I asked Sony to repair my first generation RX100 that malfunctioned.
The repair was recently completed and I will write about it.
The photo shows the returned RX100 and the parts that were replaced.
The repair procedure was described on Sony’s website. For small products that can be carried around, a courier company will come to pick up the product. In addition to the repair fee, a shipping fee is required.
The estimated repair cost was also listed on the Sony website; for the RX100, RX100M2, and RX100M3, the flat-rate repair cost was listed as 16,500 yen.
I applied online, and the courier came to pick up it two days later. (We can specify the date and approximate time.)
They also provided a box, so all I had to do was hand over the camera.
I left the battery and SD card (without data) in the camera to make it easier for them to check it when they repair it, but maybe it would be easier for them without it.
The courier also checked the accessories and packed them.
This was on Friday.
On Tuesday, I received an email from Sony.
“Need to replace the flexible base due to a faulty."
“Need to replace front cab and inner cab replacement (due to control ring/mode switch rotation irregularities)."
“However, the grips attached to the front cab cannot be replaced, so they will be returned as is."
What is the “front cab"? I guess it means the front exterior part because the grip is attached it.

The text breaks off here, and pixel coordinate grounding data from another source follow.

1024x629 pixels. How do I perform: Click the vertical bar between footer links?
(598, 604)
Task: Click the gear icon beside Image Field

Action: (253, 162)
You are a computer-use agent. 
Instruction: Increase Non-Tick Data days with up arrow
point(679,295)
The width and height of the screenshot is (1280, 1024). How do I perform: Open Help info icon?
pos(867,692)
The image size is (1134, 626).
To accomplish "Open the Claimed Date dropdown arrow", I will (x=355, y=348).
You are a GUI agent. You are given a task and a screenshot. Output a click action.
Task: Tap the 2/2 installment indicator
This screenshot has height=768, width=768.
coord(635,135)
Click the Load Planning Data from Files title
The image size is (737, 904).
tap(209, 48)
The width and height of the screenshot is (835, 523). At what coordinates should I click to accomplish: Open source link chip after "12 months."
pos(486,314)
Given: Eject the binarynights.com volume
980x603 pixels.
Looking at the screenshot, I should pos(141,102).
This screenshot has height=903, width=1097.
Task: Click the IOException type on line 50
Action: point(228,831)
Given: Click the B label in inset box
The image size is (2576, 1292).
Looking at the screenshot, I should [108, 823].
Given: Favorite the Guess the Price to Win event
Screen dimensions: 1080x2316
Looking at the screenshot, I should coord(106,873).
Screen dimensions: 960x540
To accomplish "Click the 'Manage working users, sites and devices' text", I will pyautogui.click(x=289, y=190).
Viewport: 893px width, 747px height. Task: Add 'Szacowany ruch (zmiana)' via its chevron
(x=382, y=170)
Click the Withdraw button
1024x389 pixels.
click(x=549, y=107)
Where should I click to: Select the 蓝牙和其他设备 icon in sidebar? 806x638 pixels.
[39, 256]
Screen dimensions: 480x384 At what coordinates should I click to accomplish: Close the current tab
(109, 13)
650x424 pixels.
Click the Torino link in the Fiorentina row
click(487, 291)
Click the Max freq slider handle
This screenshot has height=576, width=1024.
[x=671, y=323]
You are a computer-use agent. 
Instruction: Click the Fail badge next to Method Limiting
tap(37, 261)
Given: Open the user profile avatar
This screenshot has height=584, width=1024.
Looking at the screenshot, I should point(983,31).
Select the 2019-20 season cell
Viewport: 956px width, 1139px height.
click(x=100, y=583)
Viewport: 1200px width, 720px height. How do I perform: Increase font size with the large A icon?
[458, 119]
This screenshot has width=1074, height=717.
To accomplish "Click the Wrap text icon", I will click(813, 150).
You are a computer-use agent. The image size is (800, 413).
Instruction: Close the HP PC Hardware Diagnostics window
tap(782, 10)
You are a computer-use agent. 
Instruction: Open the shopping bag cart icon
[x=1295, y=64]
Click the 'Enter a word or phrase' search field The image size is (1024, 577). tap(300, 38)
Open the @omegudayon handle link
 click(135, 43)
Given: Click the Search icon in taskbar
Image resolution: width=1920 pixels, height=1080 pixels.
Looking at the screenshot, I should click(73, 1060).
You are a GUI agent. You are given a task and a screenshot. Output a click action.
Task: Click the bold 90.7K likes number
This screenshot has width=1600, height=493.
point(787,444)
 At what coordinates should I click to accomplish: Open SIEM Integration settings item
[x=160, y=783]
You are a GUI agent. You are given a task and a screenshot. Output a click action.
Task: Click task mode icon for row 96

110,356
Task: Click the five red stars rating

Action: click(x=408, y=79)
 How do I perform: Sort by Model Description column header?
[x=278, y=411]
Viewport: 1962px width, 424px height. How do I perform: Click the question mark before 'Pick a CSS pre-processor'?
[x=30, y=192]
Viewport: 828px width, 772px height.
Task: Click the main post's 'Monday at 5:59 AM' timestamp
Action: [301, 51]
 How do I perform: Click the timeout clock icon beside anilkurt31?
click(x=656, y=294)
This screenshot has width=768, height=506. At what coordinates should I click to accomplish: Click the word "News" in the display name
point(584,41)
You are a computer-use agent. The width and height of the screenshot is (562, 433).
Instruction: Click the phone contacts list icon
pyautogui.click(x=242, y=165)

Is it short for “front cabinet"?
If I agree to repair it here, it will be repaired as it is.
The cost is 17,820 yen (including shipping).
If I do not wish to have the camera repaired, I only have to pay the shipping cost of 1,320 yen, and they will be returned to me as is.
Naturally, I sent back an e-mail asking for repair.
I received an e-mail from Sony on the same day saying that they would start the repair.
“Repair time is about one week (will contact you again if it takes longer)."
“The payment is to be made to the courier company by cash on delivery."
Friday of the same week.
The camera was sent back to me, exactly one week after I sent it in for repair.
Not all of the replaced parts are sent back, which means that some are collected for verification. In my case, only the exterior parts with grips were returned.
Let’s strip and replace the grip.
I inserted a bamboo spatula and slowly peeled off the grip. This bamboo spatula is made from a disposable chopsticks and I often use for folding pop-up cards.
The double-sided tape is no longer usable, so I remove it cleanly.
I adhere the grip with commercially available double-sided tape. The tape is a strong adhesive type.
The double-sided tape is attached to the back side of the grip, and the overhang is cut off.
Attach the grip to the body, and the work is complete.
Now it can be used properly again. I used the camera for a while and the grip does not become unstable and seems to be fine.
The camera came with a cleaning cloth. It is for the camera body and LCD part, not for the lens.
The repair was very easy because I could apply for the repair online and the courier company took care of the packaging and fee collection.
I didn’t have to buy a new camera, and I am happy because I can continue to use a camera that I like.
The RX100 series is now up to m7, but I still prefer the lightest first generation.